この、ダイエットのはじめの2週間というのは、実は非常に大切な期間です。

大きくなっていた胃がダイエットによって縮むのも2週間なら、濃い味から薄味に慣れるのも2週間。糖尿病の治療には、2週間の教育入院という制度がありますが、これも、ダイエットの基礎が身につく期間がだいたい2週間なのを目安にしているからです。自己チェックによると、油っこい料理が好きな人は、やせている人では2割程度ですが、太っている人では約6割にもなります。この食事の好みが、太るかやせるかを分ける重要な要素の一つであることがわかります。

油を使うと、料理のカロリーはグンとはねあがります。せめて自分で調理するときは、テフロン加工のフライパンを使うなどして、なるべく油を使わないようにしましょう。また、電子レンジ調理や網焼き・ホイル焼き、茹でる・煮る・蒸すといった調理もおすすめです。

調理に油を使わないようにすることは、カロリーを簡単に減らす最も手っとり早い方法なのです。そのためには、たとえば同じエビを調理するのでも、天ぷらやフライにするのはやめて、塩焼きやホイル焼きにするとか、野菜炒めにするよりは、茹で野菜にするといった調理法を選ぶようにします。

まったく油をとらないと、肌がカサカサになりますが、肉や魚などの素材自体にも油は含まれているのですから、それにプラスする油を控えるくらいでちょうどいいのです。

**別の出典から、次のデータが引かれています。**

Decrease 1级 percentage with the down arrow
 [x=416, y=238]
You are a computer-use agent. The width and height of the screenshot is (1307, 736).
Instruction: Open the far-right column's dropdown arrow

みんなで1~2品ずつ頼む居酒屋のようなところで、やせている人を観察していると、ラダや刺し身といったあっさりしたものを注文していることが多いようです。逆に、唐揚げやフライのようなボリュームのあるものを注文する人は、どちらかというと太め。「しかしこれは、「太っているとボリュームのあるものが好きになる」わけではなく、そういうものを好んで食べる人が太るに過ぎません。そして、その好みも、わずか2週間で直せるのです。

たとえば外食などでは、わざわざ塩やしょうゆを使わず、出てきたものをそのまま食べるところからスタートしましょう。

おすしや刺し身もしょうゆを少しで食べられるように、次第に自分を慣らしていきます。

味噌汁や漬物もなるべく減らしましょう。これらをトータルで考えると、かなりのカロリーカットになるはずです。

最初の2週間がいちばん肝心ですから、この時期だけは自分を甘やかさないように気をつけ、第一段階を乗り切ってください。